THE TASK: Could you set down exactly the lines in the records below between the line holding "Task: Create a numbered list" and the line holding "Image resolution: width=1184", inclusive?

▬▬▬▬▬▬▬▬▬▬

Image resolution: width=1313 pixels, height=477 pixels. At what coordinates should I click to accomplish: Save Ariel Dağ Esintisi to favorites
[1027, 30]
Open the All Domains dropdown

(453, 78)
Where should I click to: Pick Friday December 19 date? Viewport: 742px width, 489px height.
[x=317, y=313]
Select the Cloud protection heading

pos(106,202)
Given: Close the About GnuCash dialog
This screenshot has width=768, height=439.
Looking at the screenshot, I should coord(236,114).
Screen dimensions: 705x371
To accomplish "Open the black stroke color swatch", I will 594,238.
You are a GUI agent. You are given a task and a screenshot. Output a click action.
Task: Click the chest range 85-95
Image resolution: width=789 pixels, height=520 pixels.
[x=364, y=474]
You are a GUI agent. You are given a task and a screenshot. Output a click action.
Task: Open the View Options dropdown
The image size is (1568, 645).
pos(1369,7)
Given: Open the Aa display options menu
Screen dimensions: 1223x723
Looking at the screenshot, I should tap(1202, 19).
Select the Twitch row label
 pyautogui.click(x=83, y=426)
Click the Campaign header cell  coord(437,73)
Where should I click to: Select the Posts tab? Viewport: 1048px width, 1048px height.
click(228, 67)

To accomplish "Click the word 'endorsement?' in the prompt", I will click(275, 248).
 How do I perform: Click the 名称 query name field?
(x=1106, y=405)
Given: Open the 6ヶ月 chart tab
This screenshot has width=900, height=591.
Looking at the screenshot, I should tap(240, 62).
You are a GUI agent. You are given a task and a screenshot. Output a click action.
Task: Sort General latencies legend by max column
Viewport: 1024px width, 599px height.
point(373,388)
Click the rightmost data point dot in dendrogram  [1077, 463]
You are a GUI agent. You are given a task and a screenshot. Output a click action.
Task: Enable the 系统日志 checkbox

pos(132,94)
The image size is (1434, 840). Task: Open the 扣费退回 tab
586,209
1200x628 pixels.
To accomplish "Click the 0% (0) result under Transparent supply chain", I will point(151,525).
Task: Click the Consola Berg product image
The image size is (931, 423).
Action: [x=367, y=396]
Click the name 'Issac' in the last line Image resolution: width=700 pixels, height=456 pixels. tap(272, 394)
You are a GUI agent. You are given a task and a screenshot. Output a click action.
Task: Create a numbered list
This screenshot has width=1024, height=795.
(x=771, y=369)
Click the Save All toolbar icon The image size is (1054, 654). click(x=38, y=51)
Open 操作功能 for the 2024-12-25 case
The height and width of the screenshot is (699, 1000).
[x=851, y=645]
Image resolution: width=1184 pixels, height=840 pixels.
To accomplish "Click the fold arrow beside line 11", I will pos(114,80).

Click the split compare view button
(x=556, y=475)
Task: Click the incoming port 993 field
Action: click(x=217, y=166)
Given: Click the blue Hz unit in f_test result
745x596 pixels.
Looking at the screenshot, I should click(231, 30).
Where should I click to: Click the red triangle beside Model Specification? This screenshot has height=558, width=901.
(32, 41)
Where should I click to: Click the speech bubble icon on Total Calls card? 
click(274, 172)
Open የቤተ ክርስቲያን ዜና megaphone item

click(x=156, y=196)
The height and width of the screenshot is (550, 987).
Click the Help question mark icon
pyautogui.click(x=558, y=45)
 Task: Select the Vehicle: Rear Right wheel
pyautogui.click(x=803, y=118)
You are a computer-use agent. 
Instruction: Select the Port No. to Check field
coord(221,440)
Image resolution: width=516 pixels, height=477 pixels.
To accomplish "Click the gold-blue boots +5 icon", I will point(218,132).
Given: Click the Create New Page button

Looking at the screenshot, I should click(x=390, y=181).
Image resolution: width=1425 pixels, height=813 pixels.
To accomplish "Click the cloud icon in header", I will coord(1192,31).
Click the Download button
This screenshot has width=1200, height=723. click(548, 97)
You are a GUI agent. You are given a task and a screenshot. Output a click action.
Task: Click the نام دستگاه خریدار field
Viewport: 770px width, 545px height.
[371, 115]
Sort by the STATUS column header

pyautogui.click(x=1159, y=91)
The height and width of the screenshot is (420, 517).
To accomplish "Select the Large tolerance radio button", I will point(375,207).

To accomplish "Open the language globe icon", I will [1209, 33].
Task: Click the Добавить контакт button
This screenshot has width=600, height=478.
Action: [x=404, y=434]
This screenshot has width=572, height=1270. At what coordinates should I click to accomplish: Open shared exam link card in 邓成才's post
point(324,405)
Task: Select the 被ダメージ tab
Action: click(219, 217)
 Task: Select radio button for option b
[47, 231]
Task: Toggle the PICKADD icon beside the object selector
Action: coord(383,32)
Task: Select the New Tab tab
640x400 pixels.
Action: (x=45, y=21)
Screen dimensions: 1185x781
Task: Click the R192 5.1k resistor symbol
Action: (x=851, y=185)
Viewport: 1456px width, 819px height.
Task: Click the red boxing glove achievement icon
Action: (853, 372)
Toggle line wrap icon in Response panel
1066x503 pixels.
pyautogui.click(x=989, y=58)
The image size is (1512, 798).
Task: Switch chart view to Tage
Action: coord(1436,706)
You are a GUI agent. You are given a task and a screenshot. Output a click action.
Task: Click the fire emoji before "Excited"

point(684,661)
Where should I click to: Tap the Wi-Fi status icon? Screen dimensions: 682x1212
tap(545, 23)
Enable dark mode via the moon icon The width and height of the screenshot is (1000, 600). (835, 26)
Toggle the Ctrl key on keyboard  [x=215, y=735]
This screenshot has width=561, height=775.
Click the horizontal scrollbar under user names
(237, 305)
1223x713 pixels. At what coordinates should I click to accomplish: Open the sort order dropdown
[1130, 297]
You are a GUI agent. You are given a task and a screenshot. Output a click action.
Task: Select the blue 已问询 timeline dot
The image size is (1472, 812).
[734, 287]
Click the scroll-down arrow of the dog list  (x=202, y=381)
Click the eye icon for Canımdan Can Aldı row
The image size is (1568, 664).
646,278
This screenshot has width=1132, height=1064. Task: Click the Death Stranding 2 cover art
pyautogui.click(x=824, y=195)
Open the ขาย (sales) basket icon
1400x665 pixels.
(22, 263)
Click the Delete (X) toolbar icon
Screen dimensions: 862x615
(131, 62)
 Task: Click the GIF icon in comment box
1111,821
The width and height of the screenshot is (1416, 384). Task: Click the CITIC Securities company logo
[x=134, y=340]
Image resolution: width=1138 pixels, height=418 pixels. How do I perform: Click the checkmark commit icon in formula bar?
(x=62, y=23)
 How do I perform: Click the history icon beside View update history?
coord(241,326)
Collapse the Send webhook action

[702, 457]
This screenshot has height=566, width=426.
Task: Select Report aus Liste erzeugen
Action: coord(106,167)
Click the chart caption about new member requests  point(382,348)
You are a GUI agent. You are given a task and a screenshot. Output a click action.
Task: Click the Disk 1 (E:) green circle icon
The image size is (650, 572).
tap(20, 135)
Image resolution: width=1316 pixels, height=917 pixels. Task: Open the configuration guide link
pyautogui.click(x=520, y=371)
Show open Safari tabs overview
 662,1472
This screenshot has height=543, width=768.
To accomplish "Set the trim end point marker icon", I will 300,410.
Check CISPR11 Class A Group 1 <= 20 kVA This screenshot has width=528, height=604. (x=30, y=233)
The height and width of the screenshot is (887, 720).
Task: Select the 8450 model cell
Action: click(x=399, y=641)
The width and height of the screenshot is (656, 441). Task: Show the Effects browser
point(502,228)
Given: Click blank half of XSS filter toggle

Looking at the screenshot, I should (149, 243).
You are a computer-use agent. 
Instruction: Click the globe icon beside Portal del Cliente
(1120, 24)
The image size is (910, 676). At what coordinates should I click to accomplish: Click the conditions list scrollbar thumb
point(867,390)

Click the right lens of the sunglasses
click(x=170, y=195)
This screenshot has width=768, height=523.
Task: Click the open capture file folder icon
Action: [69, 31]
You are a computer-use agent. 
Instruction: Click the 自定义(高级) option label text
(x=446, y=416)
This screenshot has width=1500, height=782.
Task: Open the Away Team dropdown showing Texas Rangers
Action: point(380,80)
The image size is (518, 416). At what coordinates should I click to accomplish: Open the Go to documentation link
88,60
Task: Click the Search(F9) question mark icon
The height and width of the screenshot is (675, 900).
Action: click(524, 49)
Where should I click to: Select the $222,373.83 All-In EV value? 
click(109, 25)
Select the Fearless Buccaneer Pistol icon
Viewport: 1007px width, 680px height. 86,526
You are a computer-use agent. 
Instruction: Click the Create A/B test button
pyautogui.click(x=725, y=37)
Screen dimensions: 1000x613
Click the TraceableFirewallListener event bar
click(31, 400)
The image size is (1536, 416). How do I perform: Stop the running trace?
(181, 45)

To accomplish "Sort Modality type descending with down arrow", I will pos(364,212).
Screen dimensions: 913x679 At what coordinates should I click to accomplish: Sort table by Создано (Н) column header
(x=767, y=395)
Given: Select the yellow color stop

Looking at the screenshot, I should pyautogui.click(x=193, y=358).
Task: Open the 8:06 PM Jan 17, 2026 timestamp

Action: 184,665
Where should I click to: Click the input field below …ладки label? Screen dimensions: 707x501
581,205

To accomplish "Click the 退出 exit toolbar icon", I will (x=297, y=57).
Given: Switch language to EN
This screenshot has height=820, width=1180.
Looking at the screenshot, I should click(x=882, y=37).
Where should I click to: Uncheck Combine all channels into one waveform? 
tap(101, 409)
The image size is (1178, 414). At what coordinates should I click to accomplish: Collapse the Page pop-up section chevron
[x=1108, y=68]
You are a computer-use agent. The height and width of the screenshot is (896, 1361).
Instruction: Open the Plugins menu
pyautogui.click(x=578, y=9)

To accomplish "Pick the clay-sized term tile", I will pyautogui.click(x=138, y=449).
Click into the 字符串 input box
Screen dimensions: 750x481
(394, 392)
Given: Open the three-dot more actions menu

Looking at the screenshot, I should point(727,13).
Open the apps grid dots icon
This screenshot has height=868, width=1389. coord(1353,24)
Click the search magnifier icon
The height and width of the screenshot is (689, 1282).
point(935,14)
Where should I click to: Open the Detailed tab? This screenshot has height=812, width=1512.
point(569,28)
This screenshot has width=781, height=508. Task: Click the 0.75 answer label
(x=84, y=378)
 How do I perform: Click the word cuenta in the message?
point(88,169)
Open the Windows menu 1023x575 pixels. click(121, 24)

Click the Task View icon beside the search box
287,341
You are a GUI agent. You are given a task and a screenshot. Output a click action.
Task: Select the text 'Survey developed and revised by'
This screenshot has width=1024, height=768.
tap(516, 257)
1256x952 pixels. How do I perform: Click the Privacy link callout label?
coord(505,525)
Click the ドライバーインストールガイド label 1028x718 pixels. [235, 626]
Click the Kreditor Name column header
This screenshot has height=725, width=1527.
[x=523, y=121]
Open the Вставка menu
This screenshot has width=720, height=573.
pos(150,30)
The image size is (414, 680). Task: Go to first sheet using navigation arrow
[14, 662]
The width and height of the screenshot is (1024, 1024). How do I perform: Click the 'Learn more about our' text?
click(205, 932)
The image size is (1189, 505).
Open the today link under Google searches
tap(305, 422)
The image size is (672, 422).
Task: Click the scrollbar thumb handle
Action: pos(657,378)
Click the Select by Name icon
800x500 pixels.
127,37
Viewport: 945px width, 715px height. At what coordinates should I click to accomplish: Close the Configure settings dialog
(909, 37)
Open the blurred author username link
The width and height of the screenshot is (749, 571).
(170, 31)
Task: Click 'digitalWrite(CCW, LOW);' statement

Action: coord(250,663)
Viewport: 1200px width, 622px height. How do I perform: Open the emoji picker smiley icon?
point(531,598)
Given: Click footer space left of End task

▬▬▬▬▬▬▬▬▬▬

OUTPUT:
Task: Create a numbered list
This screenshot has width=1024, height=795.
(x=771, y=369)
Click the Save All toolbar icon The image size is (1054, 654). click(x=38, y=51)
Open 操作功能 for the 2024-12-25 case
The height and width of the screenshot is (699, 1000).
[x=851, y=645]
Image resolution: width=1184 pixels, height=840 pixels.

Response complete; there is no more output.